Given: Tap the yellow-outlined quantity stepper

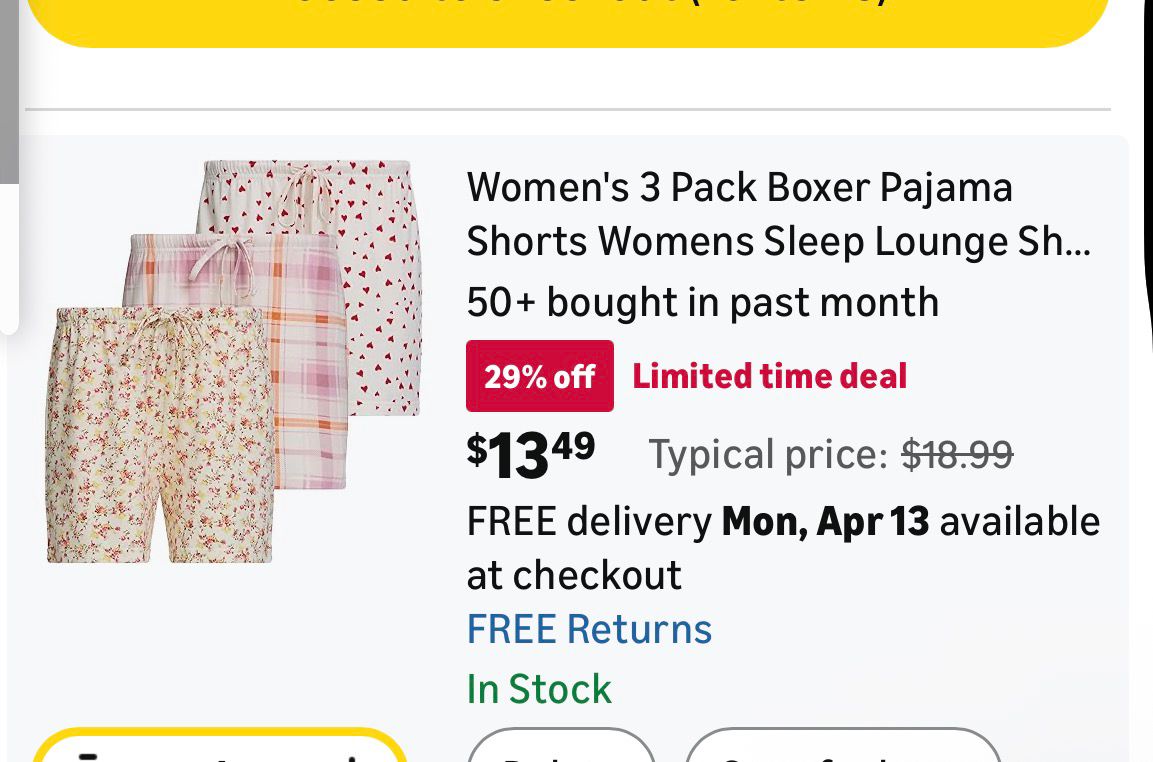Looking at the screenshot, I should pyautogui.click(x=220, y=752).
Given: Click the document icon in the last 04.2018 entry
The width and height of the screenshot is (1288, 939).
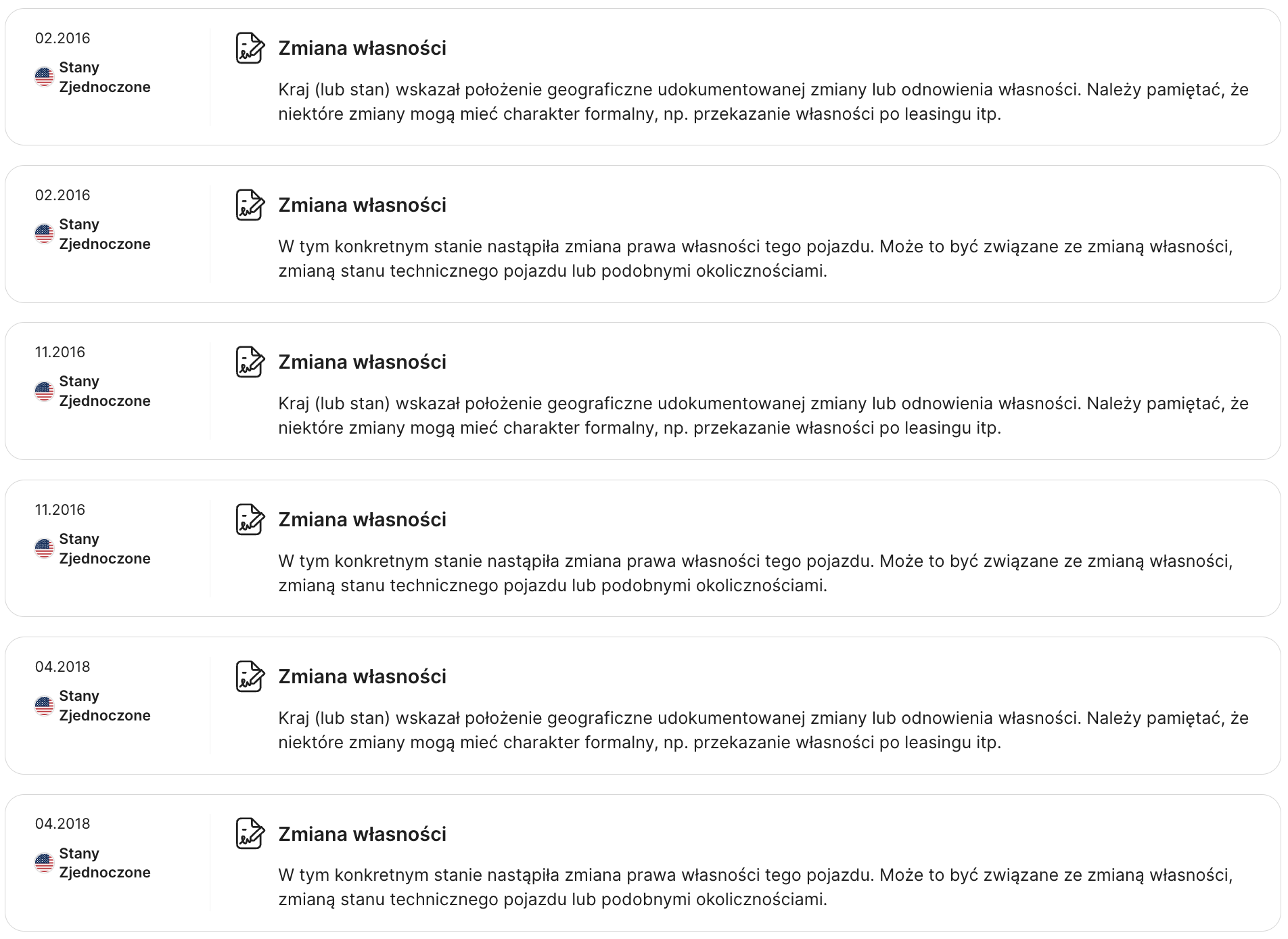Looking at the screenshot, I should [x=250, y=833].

* * *

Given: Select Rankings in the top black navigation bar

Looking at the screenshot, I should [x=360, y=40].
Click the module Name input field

* * *

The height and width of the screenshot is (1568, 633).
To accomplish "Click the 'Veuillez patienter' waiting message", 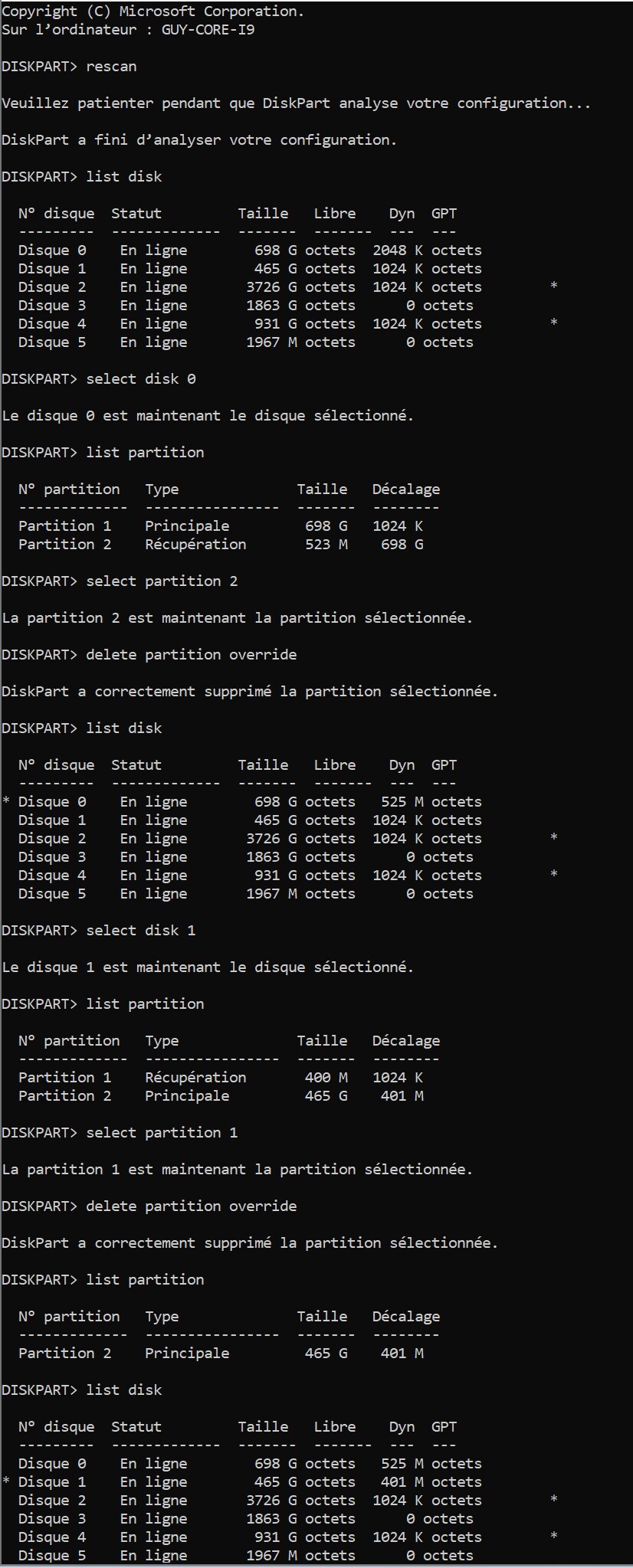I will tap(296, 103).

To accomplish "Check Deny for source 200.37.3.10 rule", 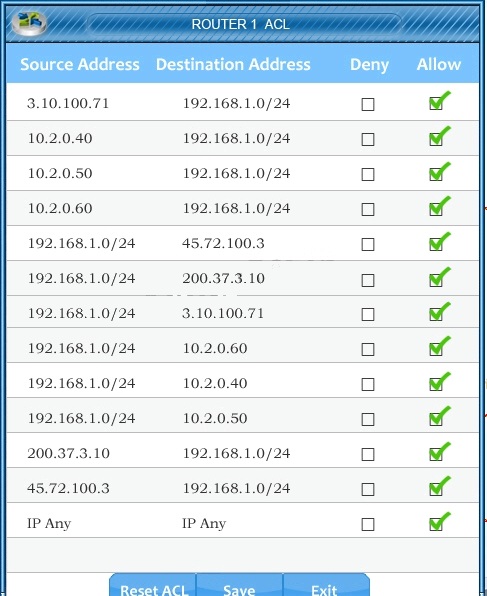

* * *

**Brief:**
Retype the portion of the data above that starts on the line with "Given: Select Rankings" and finishes on the line with "Click the module Name input field", including both of those lines.

**Response area:**
Given: Select Rankings in the top black navigation bar

Looking at the screenshot, I should [x=360, y=40].
Click the module Name input field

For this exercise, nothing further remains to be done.